Une vieille mère s’arrête pour lire le message sur chaque face de ce monument : « Intwari ziriho kandi zizokwamaho » (Des vaillants existent et ont toujours existé), « Haduga, hamanuka, hanyerera, tuzobasongako » (Sur une montée, une descente ou même un terrain glissant, nous fonceront sur eux), « Intumva zamyeho kuva kera », (Ceux qui font toujours la sourde oreille ont toujours existé).
La veille maman hocha la tête en signe de désapprobation. Et de laisser éclater : « Le parti CNDD-FDD se comporte comme s’il était en guerre. Il brûle d’envie d’écraser toute personne qui aurait le culot de se mettre en travers de son chemin. De tels messages inquiètent. »
Monument du genre en zone Buterere, message pas tellement dans la même veine. « CNDD-FDD hangama ku ngoma » (CNDD-FDD, longue vie au pouvoir). Un jeune militant qui se réclame être de la coalition Amizero y’Abarundi, aile d’Agathon Rwasa lâche: «Le message sur ce monument est apparemment anodin. Il ne provoque pas tellement ceux qui ne sont pas de la mouvance ». Et de glisser : « Nous faisons tout pour éviter leurs auteurs. »
Un taximan qui suivait le témoignage précisera que biens des gens optent pour simuler une adhésion au parti au pouvoir.
Même avec des messages positifs, les monuments font peur à certains
Zone Cibitoke.
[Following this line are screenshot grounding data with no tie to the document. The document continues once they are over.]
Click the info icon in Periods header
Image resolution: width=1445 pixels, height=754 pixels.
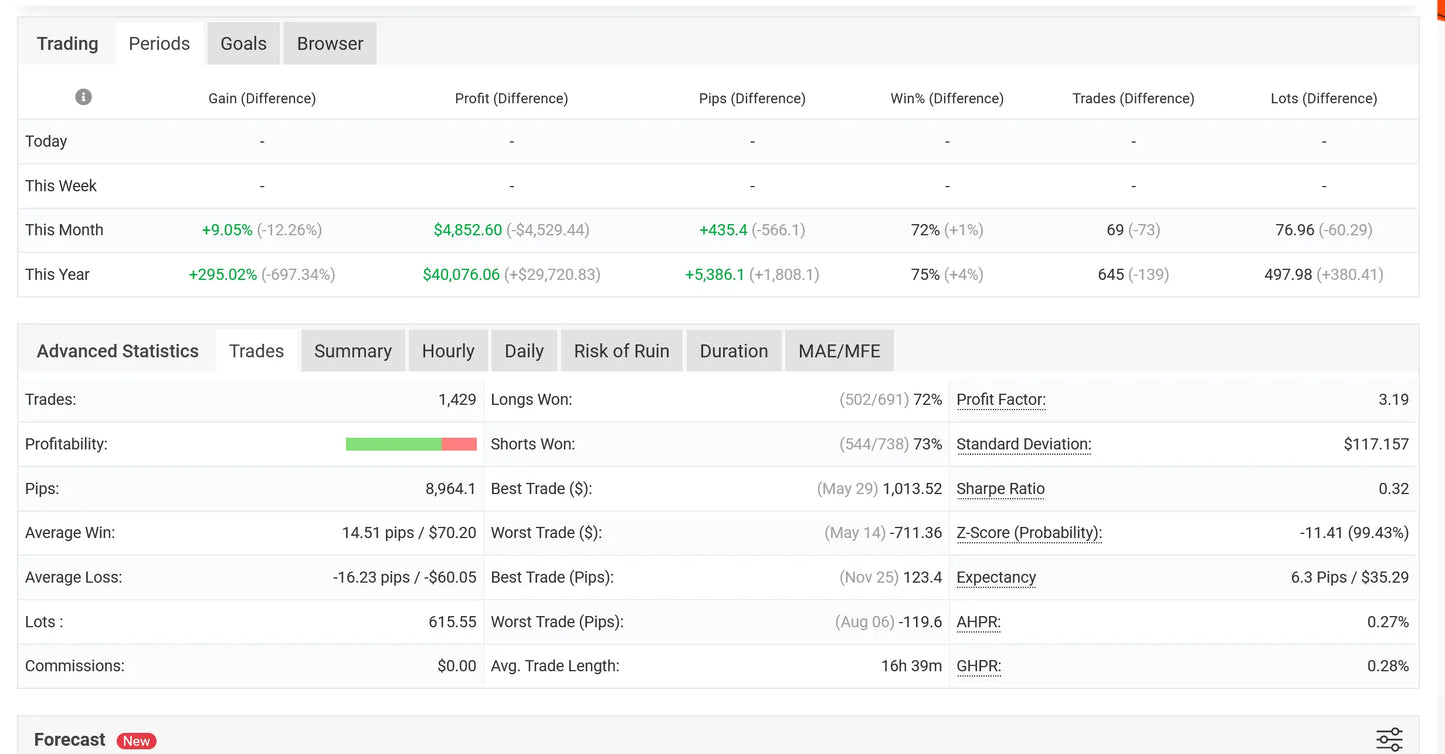[x=83, y=97]
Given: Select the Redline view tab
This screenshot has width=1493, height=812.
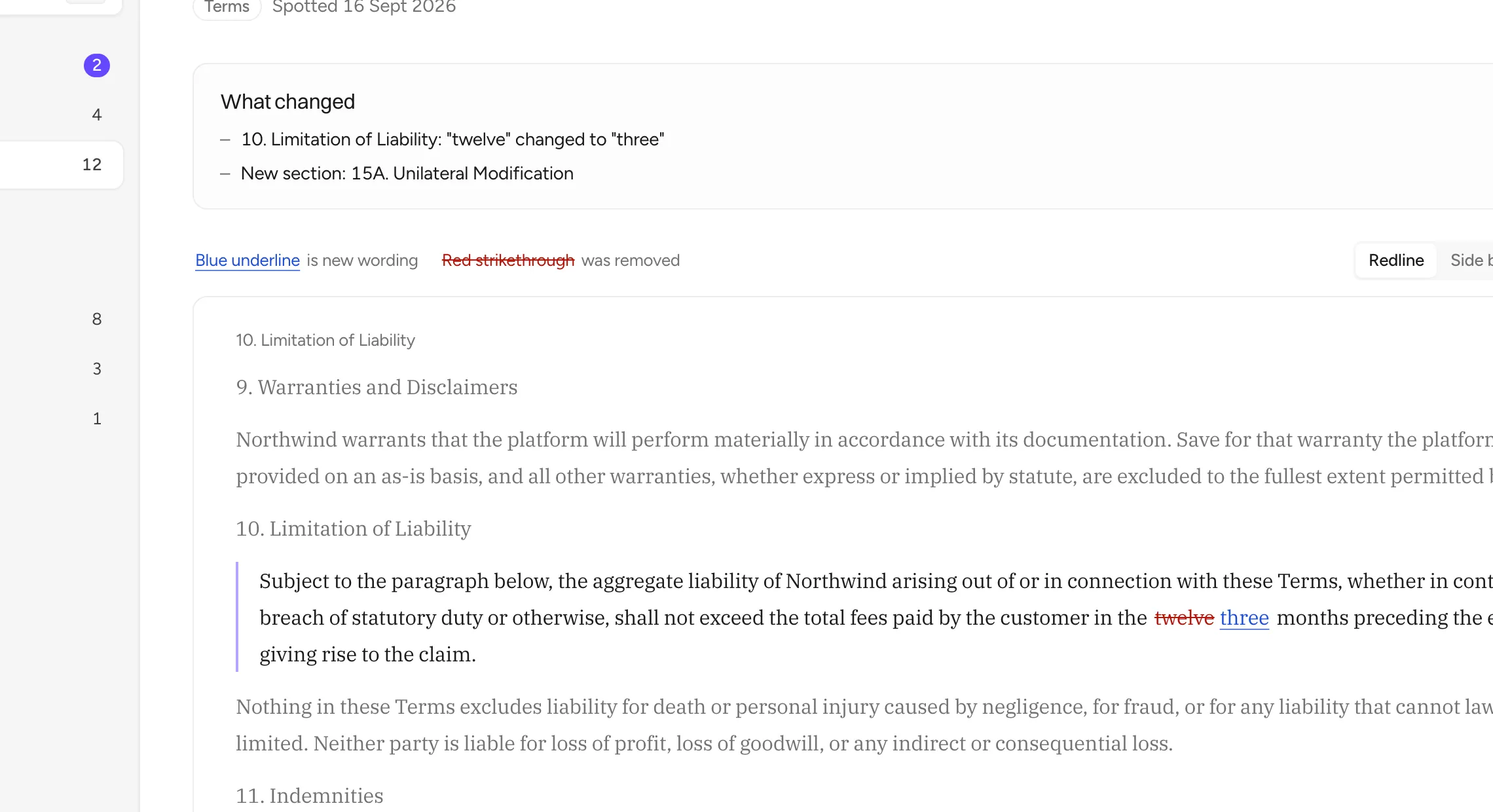Looking at the screenshot, I should (x=1396, y=261).
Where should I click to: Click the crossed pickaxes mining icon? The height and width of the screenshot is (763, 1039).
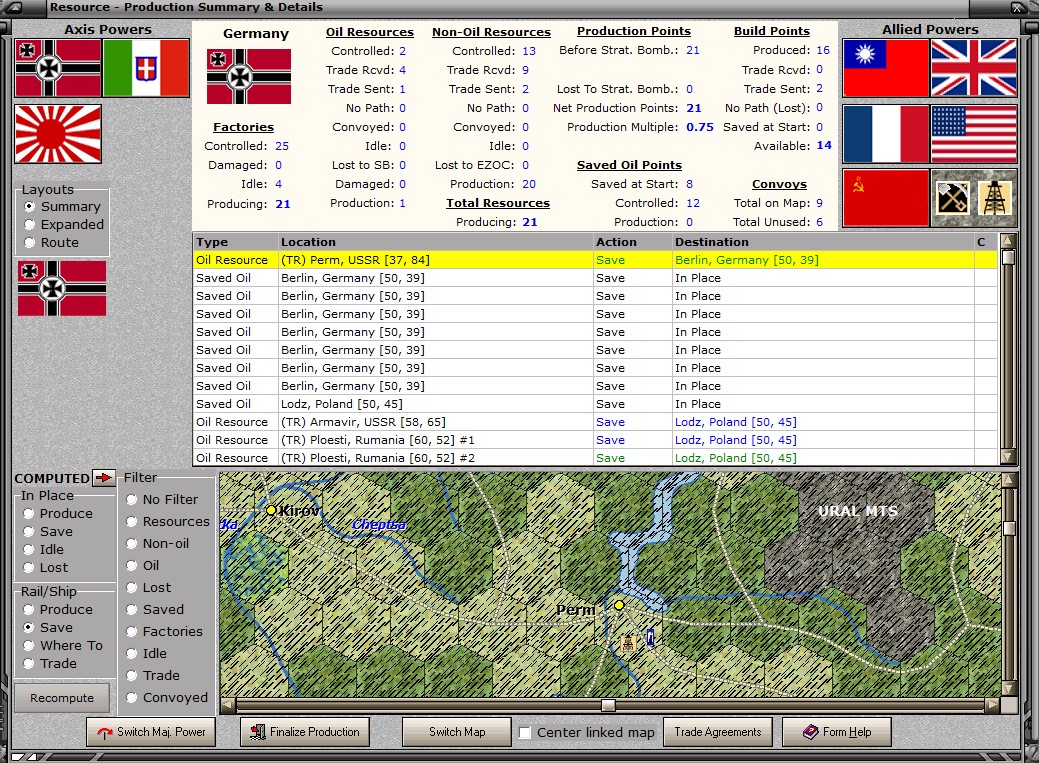click(951, 198)
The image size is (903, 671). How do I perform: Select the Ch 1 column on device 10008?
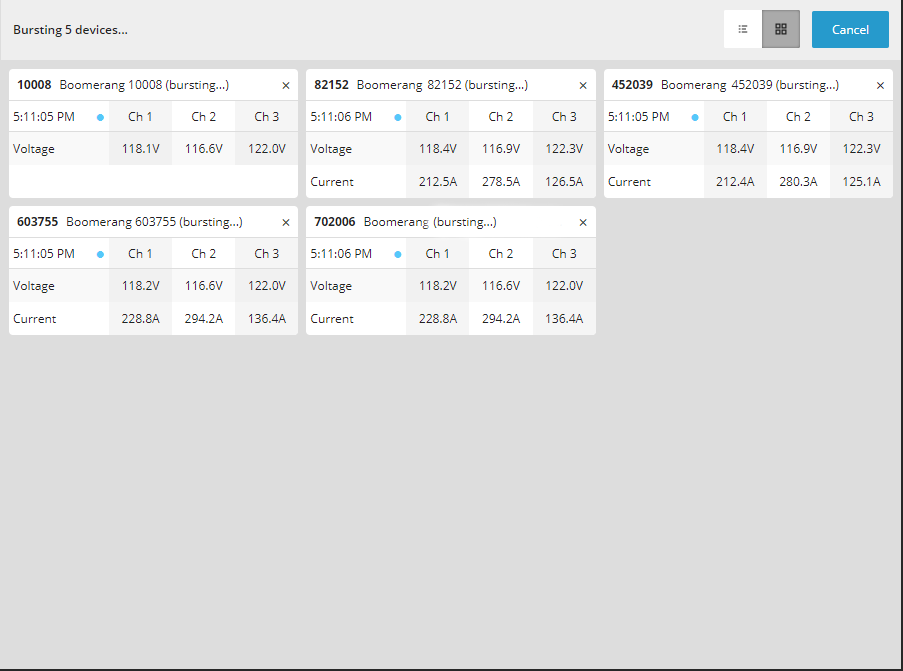pos(140,116)
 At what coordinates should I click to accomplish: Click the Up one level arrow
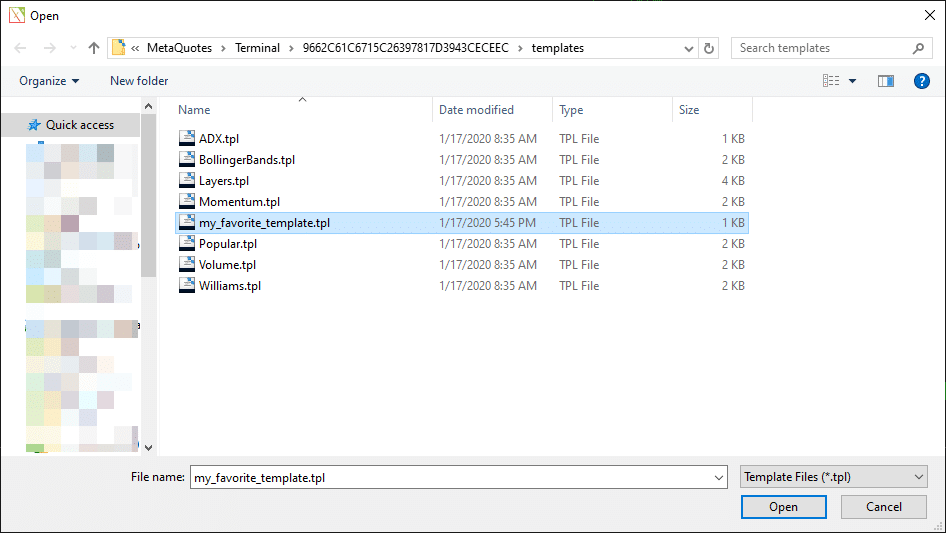[x=94, y=48]

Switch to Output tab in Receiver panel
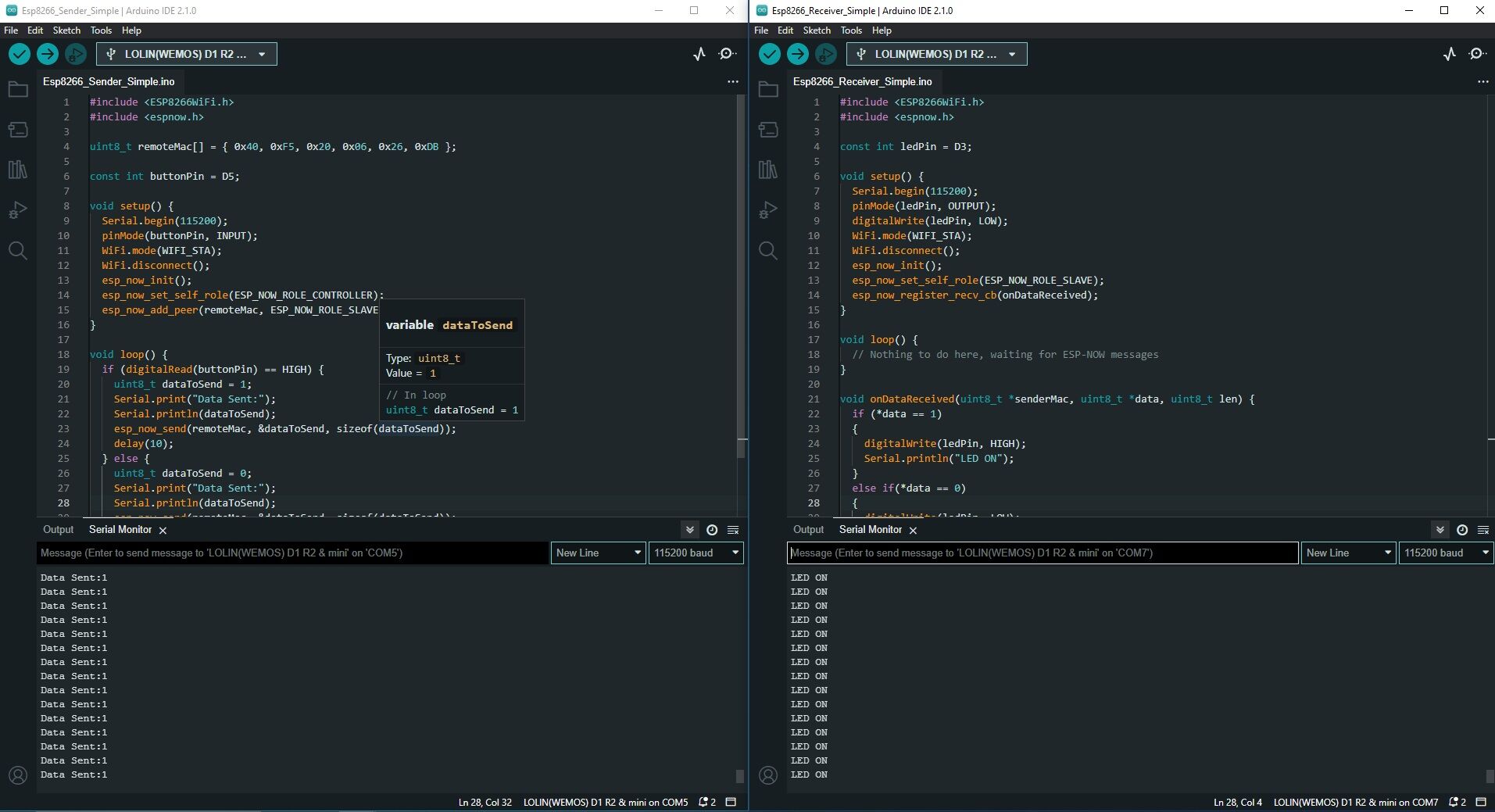tap(808, 530)
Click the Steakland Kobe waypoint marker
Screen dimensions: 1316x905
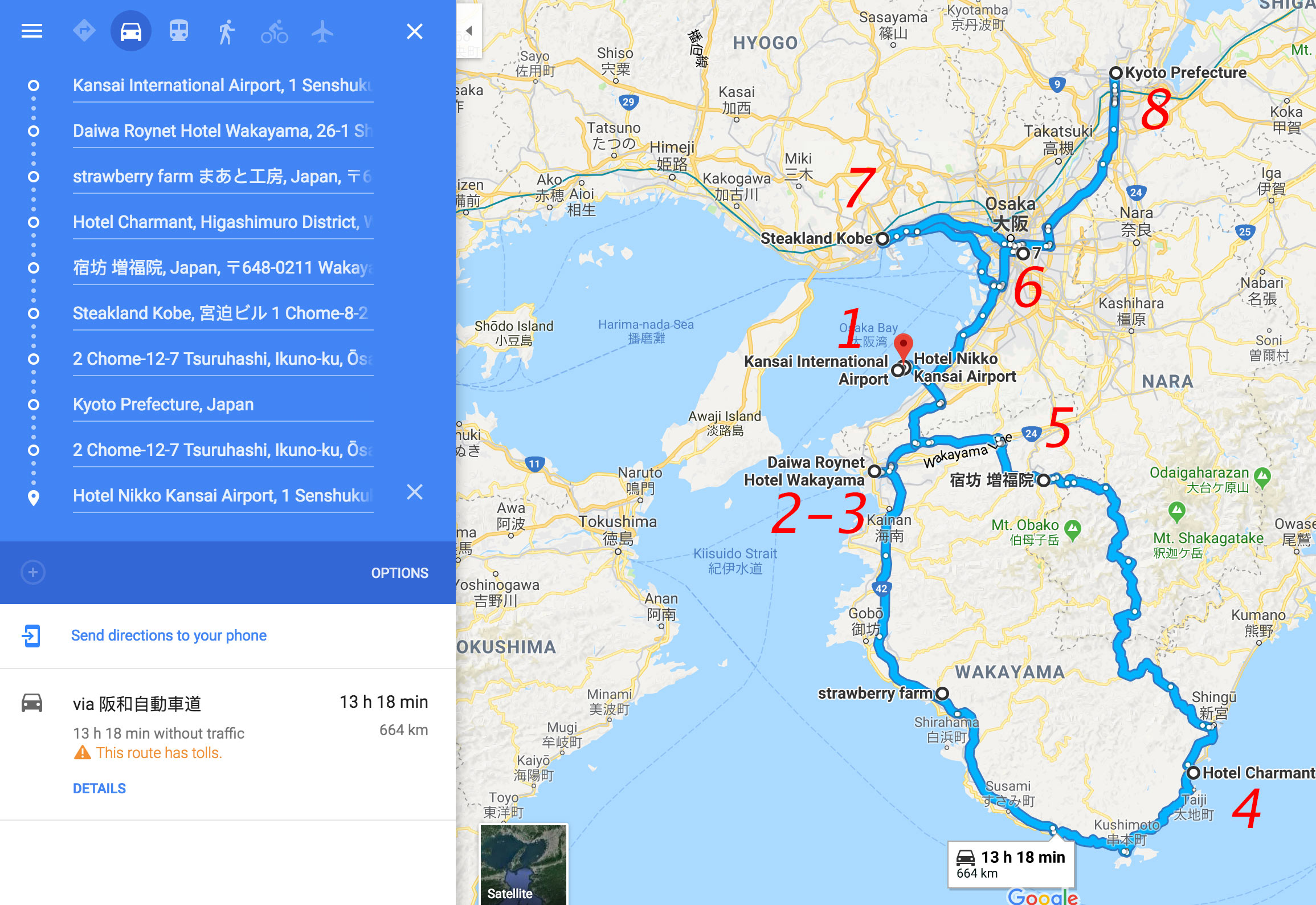(882, 239)
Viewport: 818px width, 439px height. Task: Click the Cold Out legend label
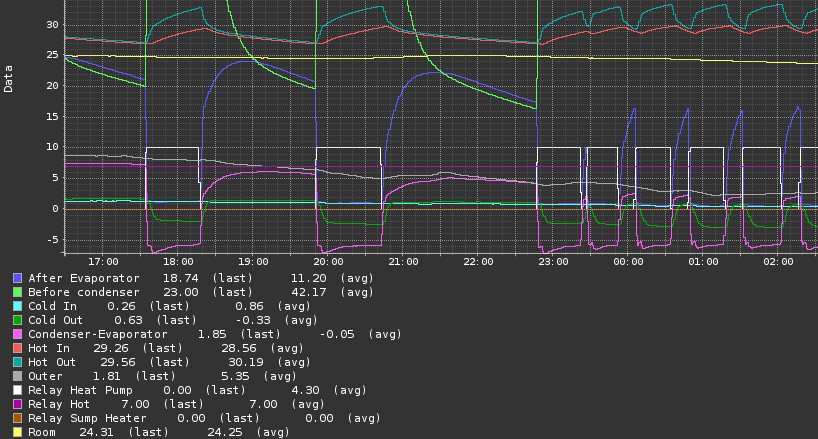[x=59, y=320]
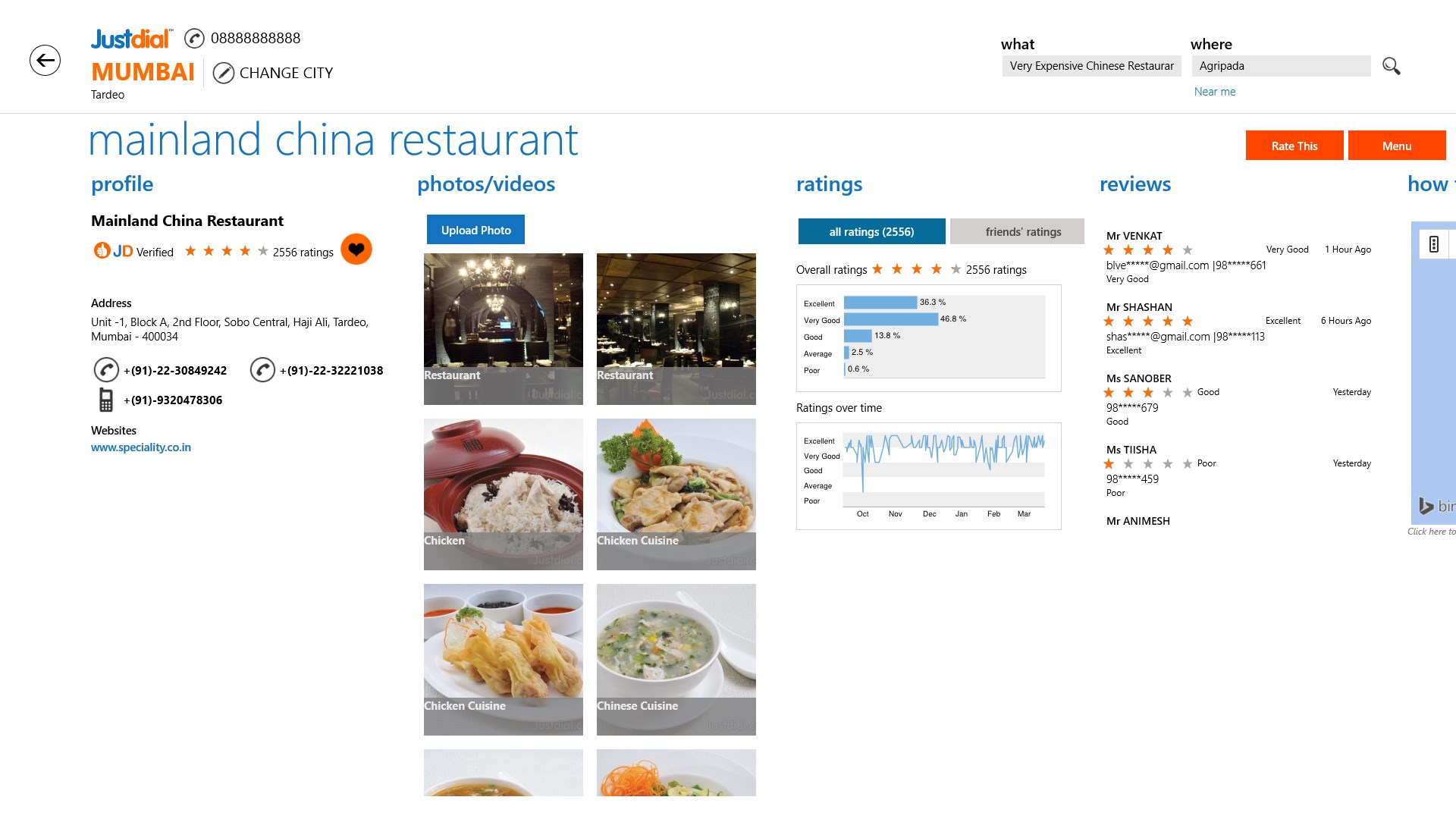Image resolution: width=1456 pixels, height=819 pixels.
Task: Click the Justdial helpline phone icon
Action: click(194, 38)
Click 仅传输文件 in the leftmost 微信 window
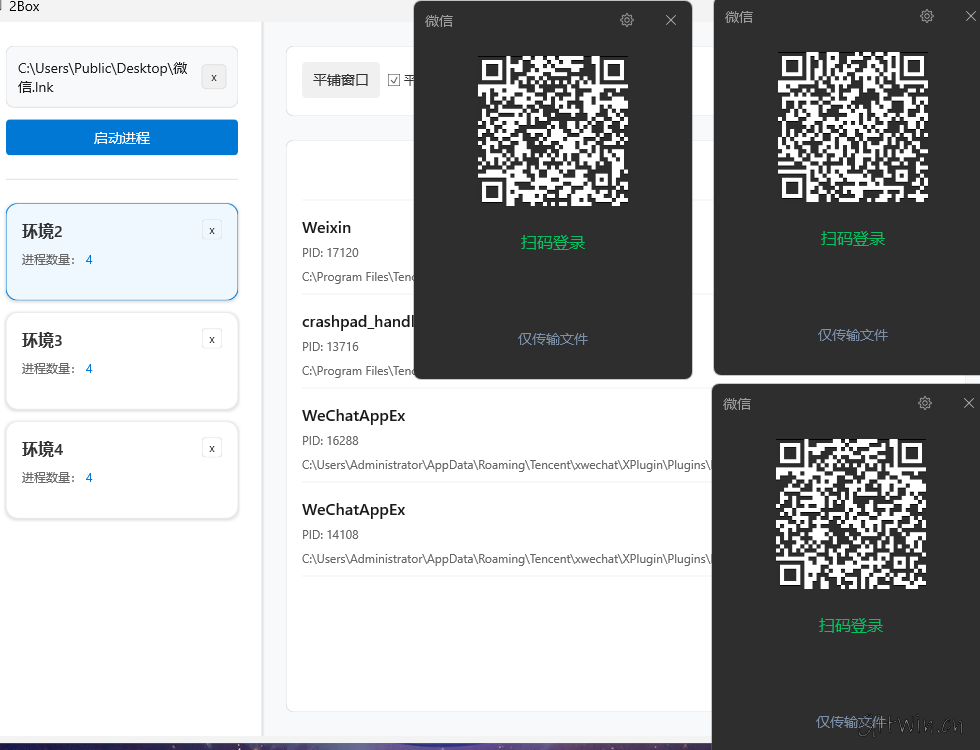The height and width of the screenshot is (750, 980). coord(553,339)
Jonction 10ème avenue et l’Avenue des Forces Armées connue sous « Ku rya Kanyoni », quartier naguère dit « contestataire ».
Pour bien des gens, le monument qui y est érigé passe pour une curiosité. Pourtant, le message sur ce monument est positif : « Abarundi ntidusangiye umugambwe, ariko dusangiye igihugu kandi turi abavukanyi, Umoja wetu ndiye nguvu zetu » (Les burundais ne militent pas dans un seul parti, mais nous avons le pays en partage et nous sommes tous des frères. Notre unité, c’est notre force).
Un pasteur affirme que bien de ses fidèles ont la frousse devant ce genre de monuments qui passent pour eux pour des « idoles » (Ibigirwamana).
Un militant du CNDD-FDD dans ce quartier aura de la peine à faire comprendre aux gens que les messages sur les monuments sont adressés aux putschistes. Et pour preuve, sur chacun d’eux est écrit : « 13 mai 2015, date inoubliable ». Ici, on se rappelle du coup d’Etat manqué contre le président Nkurunziza.
« Le parti sera dorénavant attentif aux messages sur les monuments »
Côté administration, beaucoup de responsables estiment « inoffensifs » les messages sur les monuments. Mais un élu à la base au quartier Buyenzi reconnaît le caractère « provocateur » de certains messages. « J’ai réussi à convaincre les Imbonerakure de les effacer pour les substituer par des textes positifs ». Et de révéler qu’il a ordonné que ces monuments ne soient plus érigés à l’intérieur de son quartier. « Nous redoutons qu’un jour, des enfants jouant dans la rue ne gribouillent ces monuments, ce qui pourrait déclencher l’ire des Imbonerakure sur tous les enfants des environs ».
Au niveau de la représentation nationale du parti au pouvoir, le Secrétaire Général Evariste Ndayishimiye tranquillise. D’abord une mise au point : chaque parti peut ériger ses propres monuments, dira-t-il. Ensuite, le parti va s’atteler à la constitution d’un répertoire de messages à inscrire sur les monuments à ériger et promet la mise sur pied d’une commission ad hoc.